À partir de janvier 2026, les plafonds de revenus pour ouvrir un LEP seront relevés de 1,1 %, une mesure soutenue par l’Assemblée nationale et le Sénat. Selon le Journal des Seniors, cela pourrait rendre éligibles 19 millions de foyers supplémentaires. Pourtant, 62 % des Français qui pourraient en bénéficier ne l’ont pas encore ouvert, un chiffre élevé, d’autant que les banques pourraient être peu enclines à encourager ces ouvertures en raison du coût pour les établissements.
Qui peut ouvrir un LEP et comment ça marche
Aujourd’hui, c’est le Revenu fiscal de référence (RFR) de chaque ménage qui fixe l’éligibilité au LEP. Pour 2026, les nouveaux seuils sont les suivants :
- pour un célibataire, le RFR ne doit pas dépasser 23 052 € ;
- pour une personne seule avec un enfant à charge, 29 191 € ;
- pour un couple sans enfant, 35 494 € ;
- et jusqu’à 47 421 € pour un couple avec deux enfants à charge.

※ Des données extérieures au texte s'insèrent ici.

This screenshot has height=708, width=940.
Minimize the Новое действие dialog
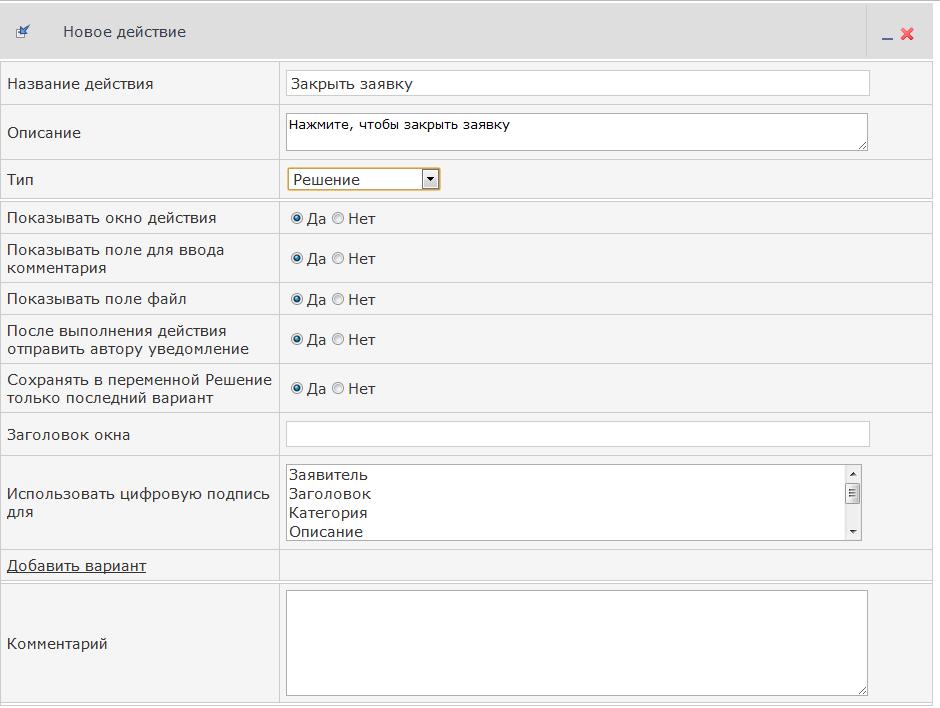click(887, 38)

L’ouverture d’un LEP a été simplifiée grâce à l’échange automatisé entre les banques et l’administration fiscale mis en place depuis 2023. Il suffit de faire la demande auprès de sa banque en joignant le RFR figurant sur l’avis d’imposition 2025 et d’effectuer un versement initial de 10 € pour activer le livret.
Ce qui joue en faveur du LEP (et sa fiscalité)
Le LEP séduit parce que son rendement est généralement positionné au-dessus des prévisions d’inflation (ce qui protège mieux l’épargne) et parce que les intérêts sont totalement exonérés d’impôts et de prélèvements sociaux — une exonération que ne propose pas le Livret A. Le taux de rémunération, même s’il a été ramené à 2,7 % depuis le 1er août 2025, reste supérieur aux prévisions d’inflation pour 2026, estimées à environ 1 % par la Banque de France. Les taux d’intérêt des livrets sont révisés deux fois par an.
Pour se donner un ordre d’idée chiffré : 1 000 € placés sur un LEP à 2,4 % rapportent 24 € par an. Le gain augmente proportionnellement avec l’encours, jusqu’à 240 € pour le plafond légal de 10 000 €.